> **Work required**
An exact copy of the whole listing is required.

[Entries supplied — start]

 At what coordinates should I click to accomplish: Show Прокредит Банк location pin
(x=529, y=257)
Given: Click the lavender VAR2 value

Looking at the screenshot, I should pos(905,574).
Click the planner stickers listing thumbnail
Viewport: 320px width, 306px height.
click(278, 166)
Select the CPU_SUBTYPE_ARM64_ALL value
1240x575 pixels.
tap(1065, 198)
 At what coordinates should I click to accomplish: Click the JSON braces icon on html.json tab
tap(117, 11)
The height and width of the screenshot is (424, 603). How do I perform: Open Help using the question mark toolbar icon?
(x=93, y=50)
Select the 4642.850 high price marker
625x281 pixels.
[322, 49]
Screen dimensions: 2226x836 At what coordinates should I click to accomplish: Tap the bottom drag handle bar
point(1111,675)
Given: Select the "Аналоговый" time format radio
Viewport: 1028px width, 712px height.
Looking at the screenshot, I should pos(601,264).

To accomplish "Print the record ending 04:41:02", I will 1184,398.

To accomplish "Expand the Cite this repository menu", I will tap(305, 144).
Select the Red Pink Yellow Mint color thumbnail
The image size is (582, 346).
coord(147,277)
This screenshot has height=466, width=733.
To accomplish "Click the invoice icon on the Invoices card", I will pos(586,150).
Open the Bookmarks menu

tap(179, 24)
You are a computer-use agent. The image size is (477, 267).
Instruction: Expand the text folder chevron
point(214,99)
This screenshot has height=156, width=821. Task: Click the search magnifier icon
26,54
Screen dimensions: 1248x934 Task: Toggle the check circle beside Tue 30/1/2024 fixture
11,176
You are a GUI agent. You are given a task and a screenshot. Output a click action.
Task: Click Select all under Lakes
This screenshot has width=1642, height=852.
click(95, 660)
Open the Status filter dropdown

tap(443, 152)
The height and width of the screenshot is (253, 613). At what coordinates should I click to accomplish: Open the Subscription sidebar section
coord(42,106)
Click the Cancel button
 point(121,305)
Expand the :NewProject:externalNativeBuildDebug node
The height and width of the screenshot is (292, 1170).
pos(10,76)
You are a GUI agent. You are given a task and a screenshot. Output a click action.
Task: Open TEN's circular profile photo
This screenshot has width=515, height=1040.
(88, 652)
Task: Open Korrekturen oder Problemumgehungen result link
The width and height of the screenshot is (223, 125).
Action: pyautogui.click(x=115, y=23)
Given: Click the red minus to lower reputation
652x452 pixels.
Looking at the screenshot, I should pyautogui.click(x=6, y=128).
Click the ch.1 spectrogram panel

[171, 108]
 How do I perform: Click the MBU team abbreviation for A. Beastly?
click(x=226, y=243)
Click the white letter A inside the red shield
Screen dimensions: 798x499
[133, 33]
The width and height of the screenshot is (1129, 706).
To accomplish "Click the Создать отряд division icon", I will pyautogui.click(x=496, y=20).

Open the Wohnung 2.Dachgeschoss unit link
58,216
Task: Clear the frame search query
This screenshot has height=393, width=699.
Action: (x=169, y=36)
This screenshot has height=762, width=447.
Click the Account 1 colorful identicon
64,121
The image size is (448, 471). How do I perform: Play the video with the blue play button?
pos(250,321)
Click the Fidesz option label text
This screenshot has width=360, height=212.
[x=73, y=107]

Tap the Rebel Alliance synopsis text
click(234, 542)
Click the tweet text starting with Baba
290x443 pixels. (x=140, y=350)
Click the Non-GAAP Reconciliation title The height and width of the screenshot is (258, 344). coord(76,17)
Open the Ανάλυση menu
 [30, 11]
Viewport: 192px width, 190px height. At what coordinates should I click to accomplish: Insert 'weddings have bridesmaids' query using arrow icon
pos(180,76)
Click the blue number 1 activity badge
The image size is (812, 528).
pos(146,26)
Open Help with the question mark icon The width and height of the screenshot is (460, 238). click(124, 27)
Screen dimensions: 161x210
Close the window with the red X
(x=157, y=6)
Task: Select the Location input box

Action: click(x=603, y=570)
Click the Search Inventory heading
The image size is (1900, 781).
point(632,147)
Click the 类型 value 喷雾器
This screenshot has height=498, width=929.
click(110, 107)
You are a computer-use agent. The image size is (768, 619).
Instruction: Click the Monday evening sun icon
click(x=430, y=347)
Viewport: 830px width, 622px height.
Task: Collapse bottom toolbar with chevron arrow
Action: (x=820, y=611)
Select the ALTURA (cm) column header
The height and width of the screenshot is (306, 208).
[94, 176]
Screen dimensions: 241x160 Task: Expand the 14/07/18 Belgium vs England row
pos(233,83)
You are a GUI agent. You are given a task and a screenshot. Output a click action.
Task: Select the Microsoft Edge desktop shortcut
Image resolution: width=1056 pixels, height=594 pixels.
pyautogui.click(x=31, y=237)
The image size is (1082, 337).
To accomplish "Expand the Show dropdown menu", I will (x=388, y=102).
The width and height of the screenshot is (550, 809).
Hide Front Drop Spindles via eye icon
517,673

[Entries supplied — finish]

> **Answer section**
 At what coordinates should I click to accomplish: Show Прокредит Банк location pin
(x=529, y=257)
Given: Click the lavender VAR2 value

Looking at the screenshot, I should pos(905,574).
Click the planner stickers listing thumbnail
Viewport: 320px width, 306px height.
click(278, 166)
Select the CPU_SUBTYPE_ARM64_ALL value
1240x575 pixels.
tap(1065, 198)
 At what coordinates should I click to accomplish: Click the JSON braces icon on html.json tab
tap(117, 11)
The height and width of the screenshot is (424, 603). How do I perform: Open Help using the question mark toolbar icon?
(x=93, y=50)
Select the 4642.850 high price marker
625x281 pixels.
[322, 49]
Screen dimensions: 2226x836 At what coordinates should I click to accomplish: Tap the bottom drag handle bar
point(1111,675)
Given: Select the "Аналоговый" time format radio
Viewport: 1028px width, 712px height.
Looking at the screenshot, I should pos(601,264).

To accomplish "Print the record ending 04:41:02", I will 1184,398.

To accomplish "Expand the Cite this repository menu", I will tap(305, 144).
Select the Red Pink Yellow Mint color thumbnail
The image size is (582, 346).
coord(147,277)
This screenshot has height=466, width=733.
To accomplish "Click the invoice icon on the Invoices card", I will pos(586,150).
Open the Bookmarks menu

tap(179, 24)
You are a computer-use agent. The image size is (477, 267).
Instruction: Expand the text folder chevron
point(214,99)
This screenshot has height=156, width=821. Task: Click the search magnifier icon
26,54
Screen dimensions: 1248x934 Task: Toggle the check circle beside Tue 30/1/2024 fixture
11,176
You are a GUI agent. You are given a task and a screenshot. Output a click action.
Task: Click Select all under Lakes
This screenshot has width=1642, height=852.
click(95, 660)
Open the Status filter dropdown

tap(443, 152)
The height and width of the screenshot is (253, 613). At what coordinates should I click to accomplish: Open the Subscription sidebar section
coord(42,106)
Click the Cancel button
 point(121,305)
Expand the :NewProject:externalNativeBuildDebug node
The height and width of the screenshot is (292, 1170).
pos(10,76)
You are a GUI agent. You are given a task and a screenshot. Output a click action.
Task: Open TEN's circular profile photo
This screenshot has width=515, height=1040.
(88, 652)
Task: Open Korrekturen oder Problemumgehungen result link
The width and height of the screenshot is (223, 125).
Action: pyautogui.click(x=115, y=23)
Given: Click the red minus to lower reputation
652x452 pixels.
Looking at the screenshot, I should pyautogui.click(x=6, y=128).
Click the ch.1 spectrogram panel

[171, 108]
 How do I perform: Click the MBU team abbreviation for A. Beastly?
click(x=226, y=243)
Click the white letter A inside the red shield
Screen dimensions: 798x499
[133, 33]
The width and height of the screenshot is (1129, 706).
To accomplish "Click the Создать отряд division icon", I will pyautogui.click(x=496, y=20).

Open the Wohnung 2.Dachgeschoss unit link
58,216
Task: Clear the frame search query
This screenshot has height=393, width=699.
Action: (x=169, y=36)
This screenshot has height=762, width=447.
Click the Account 1 colorful identicon
64,121
The image size is (448, 471). How do I perform: Play the video with the blue play button?
pos(250,321)
Click the Fidesz option label text
This screenshot has width=360, height=212.
[x=73, y=107]

Tap the Rebel Alliance synopsis text
click(234, 542)
Click the tweet text starting with Baba
290x443 pixels. (x=140, y=350)
Click the Non-GAAP Reconciliation title The height and width of the screenshot is (258, 344). coord(76,17)
Open the Ανάλυση menu
 [30, 11]
Viewport: 192px width, 190px height. At what coordinates should I click to accomplish: Insert 'weddings have bridesmaids' query using arrow icon
pos(180,76)
Click the blue number 1 activity badge
The image size is (812, 528).
pos(146,26)
Open Help with the question mark icon The width and height of the screenshot is (460, 238). click(124, 27)
Screen dimensions: 161x210
Close the window with the red X
(x=157, y=6)
Task: Select the Location input box

Action: click(x=603, y=570)
Click the Search Inventory heading
The image size is (1900, 781).
point(632,147)
Click the 类型 value 喷雾器
This screenshot has height=498, width=929.
click(110, 107)
You are a computer-use agent. The image size is (768, 619).
Instruction: Click the Monday evening sun icon
click(x=430, y=347)
Viewport: 830px width, 622px height.
Task: Collapse bottom toolbar with chevron arrow
Action: (x=820, y=611)
Select the ALTURA (cm) column header
The height and width of the screenshot is (306, 208).
[94, 176]
Screen dimensions: 241x160 Task: Expand the 14/07/18 Belgium vs England row
pos(233,83)
You are a GUI agent. You are given a task and a screenshot. Output a click action.
Task: Select the Microsoft Edge desktop shortcut
Image resolution: width=1056 pixels, height=594 pixels.
pyautogui.click(x=31, y=237)
The image size is (1082, 337).
To accomplish "Expand the Show dropdown menu", I will (x=388, y=102).
The width and height of the screenshot is (550, 809).
Hide Front Drop Spindles via eye icon
517,673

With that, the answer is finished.